TASK REQUIREMENTS: Every entry should be copied exactly, with nothing added or dropped.

[Entries taken from a collection]
────────────────────
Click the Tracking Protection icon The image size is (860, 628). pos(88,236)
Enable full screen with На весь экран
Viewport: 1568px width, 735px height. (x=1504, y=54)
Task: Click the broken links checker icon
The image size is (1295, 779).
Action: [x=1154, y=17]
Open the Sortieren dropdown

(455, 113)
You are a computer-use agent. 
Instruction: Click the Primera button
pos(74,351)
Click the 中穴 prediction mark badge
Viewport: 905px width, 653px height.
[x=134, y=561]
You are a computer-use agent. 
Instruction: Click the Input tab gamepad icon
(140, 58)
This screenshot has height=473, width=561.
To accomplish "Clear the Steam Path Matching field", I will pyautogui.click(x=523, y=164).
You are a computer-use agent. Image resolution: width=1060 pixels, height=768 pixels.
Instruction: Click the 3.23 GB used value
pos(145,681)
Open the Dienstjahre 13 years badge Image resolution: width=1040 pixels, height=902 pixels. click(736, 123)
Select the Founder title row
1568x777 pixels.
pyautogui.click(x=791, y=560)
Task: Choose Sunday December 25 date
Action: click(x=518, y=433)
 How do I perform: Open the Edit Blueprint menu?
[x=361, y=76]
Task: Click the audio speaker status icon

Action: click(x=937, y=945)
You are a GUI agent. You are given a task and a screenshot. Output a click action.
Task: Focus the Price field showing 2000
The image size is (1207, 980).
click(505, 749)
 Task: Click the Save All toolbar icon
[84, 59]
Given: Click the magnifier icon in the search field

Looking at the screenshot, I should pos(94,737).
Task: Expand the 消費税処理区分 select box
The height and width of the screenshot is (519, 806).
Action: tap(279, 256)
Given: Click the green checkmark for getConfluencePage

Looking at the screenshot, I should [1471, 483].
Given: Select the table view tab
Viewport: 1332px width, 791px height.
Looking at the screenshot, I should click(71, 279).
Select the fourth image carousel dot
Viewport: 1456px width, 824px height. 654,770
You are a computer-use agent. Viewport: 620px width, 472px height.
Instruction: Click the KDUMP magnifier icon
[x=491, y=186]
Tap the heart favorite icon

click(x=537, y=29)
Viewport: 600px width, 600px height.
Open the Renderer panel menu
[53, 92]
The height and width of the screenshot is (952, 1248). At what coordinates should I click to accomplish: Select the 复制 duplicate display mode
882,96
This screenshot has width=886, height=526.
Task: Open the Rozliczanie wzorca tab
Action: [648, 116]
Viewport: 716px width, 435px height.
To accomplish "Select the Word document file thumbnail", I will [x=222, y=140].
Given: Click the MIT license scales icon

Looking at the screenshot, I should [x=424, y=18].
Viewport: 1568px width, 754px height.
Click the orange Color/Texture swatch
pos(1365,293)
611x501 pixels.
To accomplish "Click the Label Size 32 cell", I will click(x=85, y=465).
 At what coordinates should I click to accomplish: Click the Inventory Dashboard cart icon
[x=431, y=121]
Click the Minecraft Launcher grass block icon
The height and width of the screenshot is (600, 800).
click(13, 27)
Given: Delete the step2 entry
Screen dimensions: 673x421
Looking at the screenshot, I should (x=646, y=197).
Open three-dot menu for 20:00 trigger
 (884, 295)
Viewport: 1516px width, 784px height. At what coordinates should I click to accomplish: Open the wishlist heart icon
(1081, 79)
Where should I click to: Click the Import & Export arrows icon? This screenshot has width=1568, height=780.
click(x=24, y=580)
────────────────────
EXERCISE OUTPUT:
Click the Tracking Protection icon The image size is (860, 628). pos(88,236)
Enable full screen with На весь экран
Viewport: 1568px width, 735px height. (x=1504, y=54)
Task: Click the broken links checker icon
The image size is (1295, 779).
Action: [x=1154, y=17]
Open the Sortieren dropdown

(455, 113)
You are a computer-use agent. 
Instruction: Click the Primera button
pos(74,351)
Click the 中穴 prediction mark badge
Viewport: 905px width, 653px height.
[x=134, y=561]
You are a computer-use agent. 
Instruction: Click the Input tab gamepad icon
(140, 58)
This screenshot has height=473, width=561.
To accomplish "Clear the Steam Path Matching field", I will pyautogui.click(x=523, y=164).
You are a computer-use agent. Image resolution: width=1060 pixels, height=768 pixels.
Instruction: Click the 3.23 GB used value
pos(145,681)
Open the Dienstjahre 13 years badge Image resolution: width=1040 pixels, height=902 pixels. click(736, 123)
Select the Founder title row
1568x777 pixels.
pyautogui.click(x=791, y=560)
Task: Choose Sunday December 25 date
Action: click(x=518, y=433)
 How do I perform: Open the Edit Blueprint menu?
[x=361, y=76]
Task: Click the audio speaker status icon

Action: click(x=937, y=945)
You are a GUI agent. You are given a task and a screenshot. Output a click action.
Task: Focus the Price field showing 2000
The image size is (1207, 980).
click(505, 749)
 Task: Click the Save All toolbar icon
[84, 59]
Given: Click the magnifier icon in the search field

Looking at the screenshot, I should pos(94,737).
Task: Expand the 消費税処理区分 select box
The height and width of the screenshot is (519, 806).
Action: tap(279, 256)
Given: Click the green checkmark for getConfluencePage

Looking at the screenshot, I should [1471, 483].
Given: Select the table view tab
Viewport: 1332px width, 791px height.
Looking at the screenshot, I should click(71, 279).
Select the fourth image carousel dot
Viewport: 1456px width, 824px height. 654,770
You are a computer-use agent. Viewport: 620px width, 472px height.
Instruction: Click the KDUMP magnifier icon
[x=491, y=186]
Tap the heart favorite icon

click(x=537, y=29)
Viewport: 600px width, 600px height.
Open the Renderer panel menu
[53, 92]
The height and width of the screenshot is (952, 1248). At what coordinates should I click to accomplish: Select the 复制 duplicate display mode
882,96
This screenshot has width=886, height=526.
Task: Open the Rozliczanie wzorca tab
Action: [648, 116]
Viewport: 716px width, 435px height.
To accomplish "Select the Word document file thumbnail", I will [x=222, y=140].
Given: Click the MIT license scales icon

Looking at the screenshot, I should [x=424, y=18].
Viewport: 1568px width, 754px height.
Click the orange Color/Texture swatch
pos(1365,293)
611x501 pixels.
To accomplish "Click the Label Size 32 cell", I will click(x=85, y=465).
 At what coordinates should I click to accomplish: Click the Inventory Dashboard cart icon
[x=431, y=121]
Click the Minecraft Launcher grass block icon
The height and width of the screenshot is (600, 800).
click(13, 27)
Given: Delete the step2 entry
Screen dimensions: 673x421
Looking at the screenshot, I should (x=646, y=197).
Open three-dot menu for 20:00 trigger
 (884, 295)
Viewport: 1516px width, 784px height. At what coordinates should I click to accomplish: Open the wishlist heart icon
(1081, 79)
Where should I click to: Click the Import & Export arrows icon? This screenshot has width=1568, height=780.
click(x=24, y=580)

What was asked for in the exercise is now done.